Freiner sur mauvais revêtement peut mettre l’ABS en mauvaise posture et faire copieusement dribbler l’arrière malgré un bon amortissement du couple par ailleurs. Résultat ? Lorsque l’on passe un cap dans la conduite sportive, il conviendra de se méfier d’autant plus que ledit ABS n’est pas désactivable et que les suspensions et lui ne fonctionnent pas de manière optimale. Ralentir. Même si l’on n’y pense pas toujours tant on se laisse séduire par les nouvelles capacités de ma MT-09. Alors on accélère. Encore, toujours, en profitant d’une poussée allant crescendo. 110 en 1, qui tire donc assez long, 140 en 2, qui a également été rallongée et 170 en 3, près de 200 en 4… Il y a d’autant plus et d’autant mieux que tout se passe en adéquation avec un dosage précis des gaz. Reste donc une question en suspension, au sens propre comme au sens figuré.
Très agréable en ville, à basse vitesse, l’amortissement devient rapidement ferme et ne limite pas suffisamment le rebond (toujours léger) une fois que l’on aborde les portions techniques et les routes irrégulières. C’est un peu comme sur l’ancienne, mais en beaucoup plus sécurisant, en tellement plus prévisible que l’on en vient à considérer que cela fait partie de sa personnalité, avant de pouvoir toucher réellement aux réglages. La version SP de la MT-09 2021, dotée d’une fourche plus aboutie et d’un amortisseur arrière Öhlins proposant plus de réglages encore (haute et basse vitesse, entre autres), devrait naturellement corriger le tir et faire de la nouveauté Yamaha un véritable avion de chasse, un outil sur route de campagne défoncée, sans avoir besoin de talent de metteur au point affirmé. De quoi concurrencer la nouvelle Speed Triple ? La réponse très prochainement aussi, après son essai et bien entendu, un comparatif.
Les courbes s’enchaînent, s’avalent, s’effacent.
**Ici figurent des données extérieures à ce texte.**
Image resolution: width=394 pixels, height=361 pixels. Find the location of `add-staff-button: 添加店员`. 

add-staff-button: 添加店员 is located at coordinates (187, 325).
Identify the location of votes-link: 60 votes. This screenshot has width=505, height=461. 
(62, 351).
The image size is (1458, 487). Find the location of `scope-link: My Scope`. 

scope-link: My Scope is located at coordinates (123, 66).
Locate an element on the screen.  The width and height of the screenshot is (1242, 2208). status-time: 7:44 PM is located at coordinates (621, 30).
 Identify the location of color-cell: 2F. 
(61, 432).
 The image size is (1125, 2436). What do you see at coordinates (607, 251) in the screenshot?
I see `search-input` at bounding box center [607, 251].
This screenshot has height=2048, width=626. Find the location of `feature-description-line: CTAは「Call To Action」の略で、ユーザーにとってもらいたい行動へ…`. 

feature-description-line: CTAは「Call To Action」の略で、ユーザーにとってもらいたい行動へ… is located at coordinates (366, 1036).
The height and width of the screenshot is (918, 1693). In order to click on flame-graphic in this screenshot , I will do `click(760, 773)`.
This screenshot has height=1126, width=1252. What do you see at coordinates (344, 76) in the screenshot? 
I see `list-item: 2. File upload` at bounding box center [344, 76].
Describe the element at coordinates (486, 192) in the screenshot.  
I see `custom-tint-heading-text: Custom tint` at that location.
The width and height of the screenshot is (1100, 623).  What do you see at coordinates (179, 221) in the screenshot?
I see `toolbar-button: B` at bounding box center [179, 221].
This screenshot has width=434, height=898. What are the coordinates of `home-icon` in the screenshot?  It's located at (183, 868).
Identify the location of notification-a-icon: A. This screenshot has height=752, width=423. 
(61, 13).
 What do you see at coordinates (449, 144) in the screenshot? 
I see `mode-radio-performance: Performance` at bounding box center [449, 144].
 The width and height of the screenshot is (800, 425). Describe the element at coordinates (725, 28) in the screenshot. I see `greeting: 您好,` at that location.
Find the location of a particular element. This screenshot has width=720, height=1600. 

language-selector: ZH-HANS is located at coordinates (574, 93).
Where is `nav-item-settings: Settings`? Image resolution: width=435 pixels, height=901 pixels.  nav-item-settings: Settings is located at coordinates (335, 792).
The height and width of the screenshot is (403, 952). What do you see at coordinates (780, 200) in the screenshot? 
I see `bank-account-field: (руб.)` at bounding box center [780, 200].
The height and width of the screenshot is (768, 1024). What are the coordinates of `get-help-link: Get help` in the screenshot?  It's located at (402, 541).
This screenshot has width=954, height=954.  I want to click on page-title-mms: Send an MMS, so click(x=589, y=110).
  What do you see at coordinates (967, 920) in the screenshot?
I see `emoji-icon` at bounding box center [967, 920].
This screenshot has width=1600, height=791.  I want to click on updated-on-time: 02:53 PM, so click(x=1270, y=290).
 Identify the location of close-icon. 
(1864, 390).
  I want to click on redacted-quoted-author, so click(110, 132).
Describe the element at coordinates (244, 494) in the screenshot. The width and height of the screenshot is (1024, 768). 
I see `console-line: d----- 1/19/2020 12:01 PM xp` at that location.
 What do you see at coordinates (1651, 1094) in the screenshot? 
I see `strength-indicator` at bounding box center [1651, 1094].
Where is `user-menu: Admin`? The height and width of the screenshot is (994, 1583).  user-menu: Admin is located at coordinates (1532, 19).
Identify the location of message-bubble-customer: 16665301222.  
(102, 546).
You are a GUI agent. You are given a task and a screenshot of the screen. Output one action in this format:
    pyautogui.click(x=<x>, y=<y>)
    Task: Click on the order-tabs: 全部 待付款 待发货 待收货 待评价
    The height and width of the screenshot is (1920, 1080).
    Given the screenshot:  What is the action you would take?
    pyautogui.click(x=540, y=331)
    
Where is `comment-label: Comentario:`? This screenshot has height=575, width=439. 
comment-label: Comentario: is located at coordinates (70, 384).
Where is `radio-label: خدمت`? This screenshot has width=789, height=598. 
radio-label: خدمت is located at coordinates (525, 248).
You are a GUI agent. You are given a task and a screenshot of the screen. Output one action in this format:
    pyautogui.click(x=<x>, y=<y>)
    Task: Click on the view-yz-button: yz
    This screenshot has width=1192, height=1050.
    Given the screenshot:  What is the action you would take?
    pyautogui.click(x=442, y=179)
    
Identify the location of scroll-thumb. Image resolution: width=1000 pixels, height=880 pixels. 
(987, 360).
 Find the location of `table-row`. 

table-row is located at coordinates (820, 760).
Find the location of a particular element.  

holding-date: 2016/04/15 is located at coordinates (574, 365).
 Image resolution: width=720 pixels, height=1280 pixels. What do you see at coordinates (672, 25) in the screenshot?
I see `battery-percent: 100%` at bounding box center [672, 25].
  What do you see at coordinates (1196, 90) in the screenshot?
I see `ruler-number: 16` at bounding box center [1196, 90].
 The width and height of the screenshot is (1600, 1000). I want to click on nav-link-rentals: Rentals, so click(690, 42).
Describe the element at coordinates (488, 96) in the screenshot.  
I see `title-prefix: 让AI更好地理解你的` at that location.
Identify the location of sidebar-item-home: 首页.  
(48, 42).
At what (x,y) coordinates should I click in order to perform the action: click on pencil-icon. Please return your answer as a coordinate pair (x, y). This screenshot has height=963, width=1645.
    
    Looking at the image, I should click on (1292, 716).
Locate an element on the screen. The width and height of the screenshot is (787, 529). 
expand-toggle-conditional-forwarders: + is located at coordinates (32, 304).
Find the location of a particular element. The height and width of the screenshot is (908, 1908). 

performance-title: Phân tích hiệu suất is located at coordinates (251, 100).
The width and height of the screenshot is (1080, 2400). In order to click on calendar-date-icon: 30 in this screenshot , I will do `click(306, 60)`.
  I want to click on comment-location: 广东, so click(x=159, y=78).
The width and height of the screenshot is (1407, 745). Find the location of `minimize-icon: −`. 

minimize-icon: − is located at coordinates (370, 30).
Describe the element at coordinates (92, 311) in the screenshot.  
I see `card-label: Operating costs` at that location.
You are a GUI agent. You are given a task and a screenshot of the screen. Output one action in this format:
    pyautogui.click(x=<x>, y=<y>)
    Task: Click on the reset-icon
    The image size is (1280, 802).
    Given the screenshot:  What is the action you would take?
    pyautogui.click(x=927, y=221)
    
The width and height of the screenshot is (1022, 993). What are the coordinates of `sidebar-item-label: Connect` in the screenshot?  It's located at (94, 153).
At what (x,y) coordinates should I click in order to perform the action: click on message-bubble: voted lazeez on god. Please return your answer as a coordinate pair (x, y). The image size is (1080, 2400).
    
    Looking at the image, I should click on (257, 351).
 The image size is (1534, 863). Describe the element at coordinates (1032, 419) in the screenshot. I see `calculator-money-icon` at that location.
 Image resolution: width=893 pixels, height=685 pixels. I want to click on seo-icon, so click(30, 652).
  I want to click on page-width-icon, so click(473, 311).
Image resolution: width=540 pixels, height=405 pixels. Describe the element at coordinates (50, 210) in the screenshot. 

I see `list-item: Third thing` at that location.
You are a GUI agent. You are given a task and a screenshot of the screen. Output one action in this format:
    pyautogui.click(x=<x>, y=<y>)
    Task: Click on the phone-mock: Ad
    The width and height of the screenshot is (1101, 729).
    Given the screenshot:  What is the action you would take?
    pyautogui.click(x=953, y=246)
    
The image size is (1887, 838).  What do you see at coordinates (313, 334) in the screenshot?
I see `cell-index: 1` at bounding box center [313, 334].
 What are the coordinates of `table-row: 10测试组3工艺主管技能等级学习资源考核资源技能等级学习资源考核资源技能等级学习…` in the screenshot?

Le frein moteur idéalement proportionné, permet d’enrouler sans jamais toucher aux commandes de ralentissement, se contentant d’un arrière puissant bien plus efficace sur l’angle qu’il ne l’est en ligne, où il déclenche parfois involontairement l’anti blocage. Gênant à l’attaque, surtout lorsque le répartiteur de freinage transfère dans le levier avant une partie de sa charge. Le reste du temps, c’est tout simplement excellent, bluffant d’efficacité, sans autre mot, même si une fois encore, l’ABS pourrait laisser plus de marge avant d’intervenir, surtout à l'arrière, comme nous l'avons constaté à maintes reprises. Là encore, un réglage d’amortissement pourrait améliorer les choses.
Se jouant des dévers, tandis que l’on conduit sur le fil, poignée de gaz calibrée de la bonne manière entre les doigts, on se dit que la MT-09 est restée une MT-09. Les « anciens » propriétaires ne seront pas dépaysés. Elle est simplement nettement meilleure, diablement plus efficace et tellement bien secondée par des assistances judicieuses et calibrées au mieux, qu’on se dit qu’elle aurait pu naître ainsi. Qu’elle est une Super MT. La preuve ? Jamais les « aides » ne sont intervenues à tort et toujours elles se sont déclenchées de manière discrète, imperceptible, même lorsque nous avons cherché à les faire décrocher, à les prendre à défaut lorsque nous les avons provoquées. À la manière de la MT en elle-même, elles sont beaucoup plus sereines ! Elles semblent si naturelles qu’on les oublie. Et ça, c’est un compliment. Surtout pour cette MT-09.